Sunday, May 1, 2011

‘Excrescence’ at the Mumbai based Guild Art

‘Excrescence’ at the Mumbai based Guild Art, features works by Ashutosh Bhardwaj, Sheba Chhachhi, Han Bing, Prajakata Potnis, Tusar Joag, Wu Gaozhaong are on view.

It features a wide array of works by Indian and Chinese artists - Ashutosh Bhardwaj (painting), Sheba Chhachhi (interactive video installation), HAN Bing (photography), Tushar Joag (drawing and installation), Prajakta Potnis (photography and site-specific installation) and WU Gaozhong (photography).

A press release to the show curated by Maya Kóvskaya mentions: "As such, the world often seems to be governed by huge, vast processes that are far more powerful than human design, or beyond the scope of human action. Philosopher Hannah Arendt discusses this problem extensively, for she believed that the widespread sense of alienation from our own agency comes in part from the consequences of thinking of the world as shaped by such putatively autonomous processes that are governed by an irresistible internal logic (such as capitalism) that seems to sweep away our ability to exert control over our world, our lives, and at times, even our minds. She refers to this conceptual trap in terms such as ‘autonomy of the process’, and she rightly identifies it as a fiction.

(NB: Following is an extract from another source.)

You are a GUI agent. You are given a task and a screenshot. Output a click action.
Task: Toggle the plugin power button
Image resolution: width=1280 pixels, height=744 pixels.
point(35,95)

It is a powerful fiction, however, that has become (and has been for quite some time) a core strand woven into the dominant narratives of contemporary political, economic, cultural and social life of our time -the idea that there are ‘forces out there’ that push and pull us this way and that and are essentially are beyond our control.

The works come at the pressing set of issues from a variety of angles, either meditating on, or reflecting; instantiating, or performatively embodying; either critiquing or deconstructing some of the metaphorical leitmotifs of this mode of thinking and the coded cultural memes and signifiers of these kinds of anxieties - viral spread, cancerous metastasis, uncontrollable (unpredictable) mutation, invasive toxicity, entropic degeneration and decay (a sort of excrescent anti-growth, if you will), and so forth, asking us to consider the way these metaphors shape our own gazes and transform the ways we see ourselves and the workings of the world we actually participate in making through our speech, actions and practices of everyday life.

Unlike the conventional circulation of such metaphors in the mass media and our popular culture, however, their invocation in these works of art prods us to examine the underlying anxieties and processes—from which we often feel alienated or by which we may feel acted upon—from a critical distance offered in the space of the artworks themselves.

And in this space of critical distance, perhaps, by deconstructing the workings of such metaphors we may reconnect with our own agency and see these processes not in terms of overwhelming “hand of God” variables, but as products of the arrangements we humanly create, perpetuate and reproduce through our speech and action, practices and institutions."